If you're getting distracted with every new tool release or getting hung up on specific frameworks, you're not focusing on what really matters.

Instead of spending six months becoming a LangChain expert, shift your attention to the core underlying concepts. When learning frameworks, the goal should be to develop a mental model of the underlying architecture so that you become a true AI Engineer, not someone who just memorized the API documentation for a particular tool that may be obsolete within a year. The specific tools are just implementation details.

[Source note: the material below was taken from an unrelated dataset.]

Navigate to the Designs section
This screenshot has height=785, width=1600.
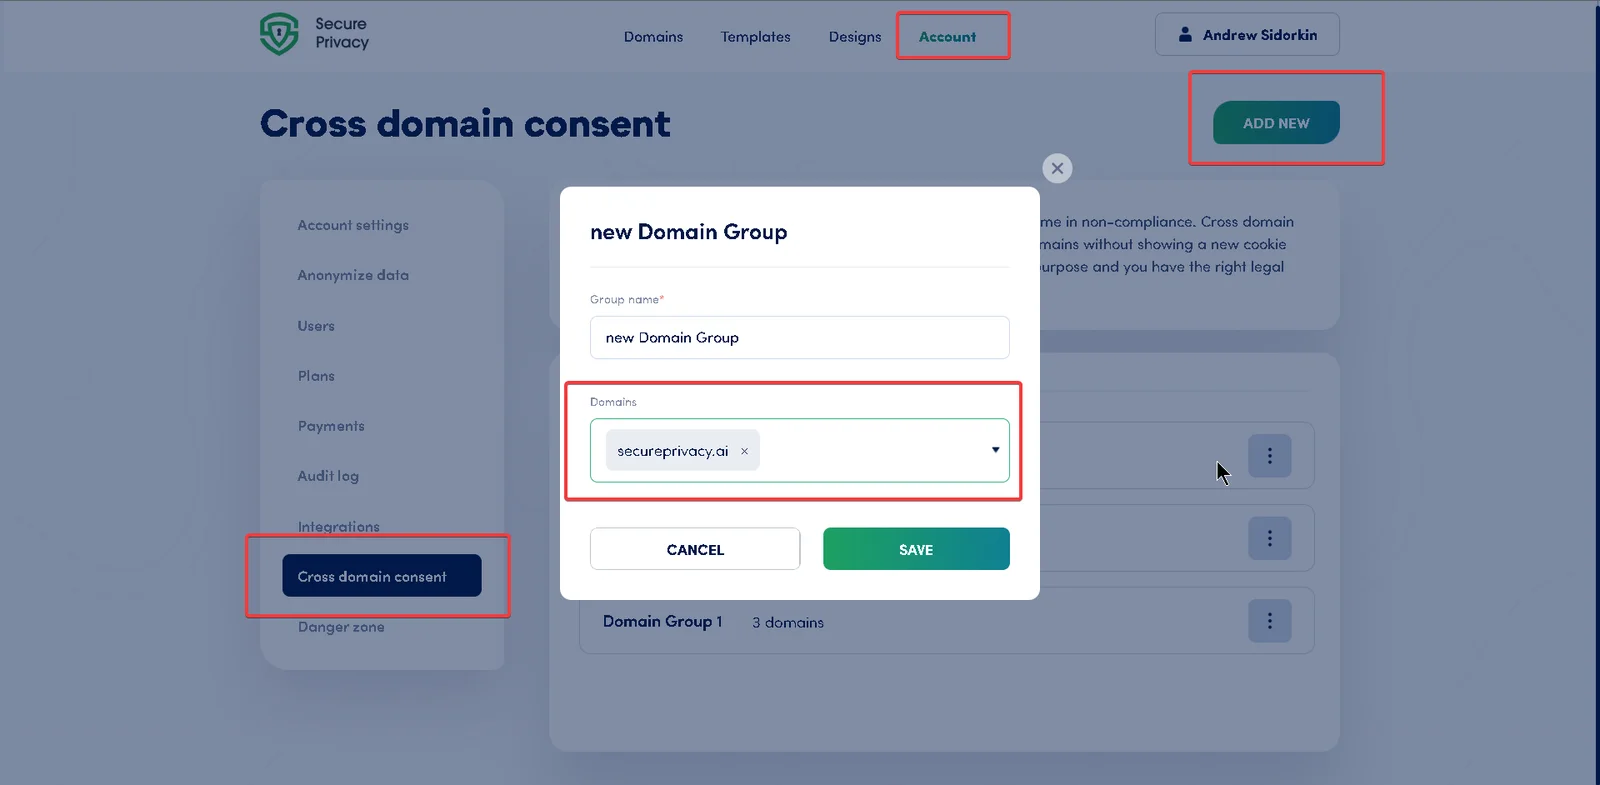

Ok so at this point you've learned the right things and built a solid portfolio. So why are you still not getting interviews?

Mistake #5

It's frustrating when you feel like you've done everything right and you're still not getting job opportunities. You've learned the skills, made the portfolio, and applied to hundreds of jobs on LinkedIn with nothing to show for it.

But the reality is that even if there are a lot of AI engineering jobs right now, there are also a lot of applicants. If you have no experience, you have an uphill battle. It's you versus a few thousand other people applying to that same job on LinkedIn.

So what are you supposed to do?

You might not like to hear this, but the highest leverage activity is networking. Even if it's scary, and you don't know anyone, making direct connections is the best way to increase your chances of being given an opportunity.

This is how I got my first job in the industry, so I know it can work. But you have to do it the right way. That means:

  • Connecting with people at companies you're interested in
  • Engaging thoughtfully with their content
  • Asking for informational interviews
  • Contributing to open source projects where people will notice
  • And building in public so people can see your work

None of this is rocket science. It's just work that most people won't do because it feels awkward or time-consuming. Which means if you do it right, you have a real advantage.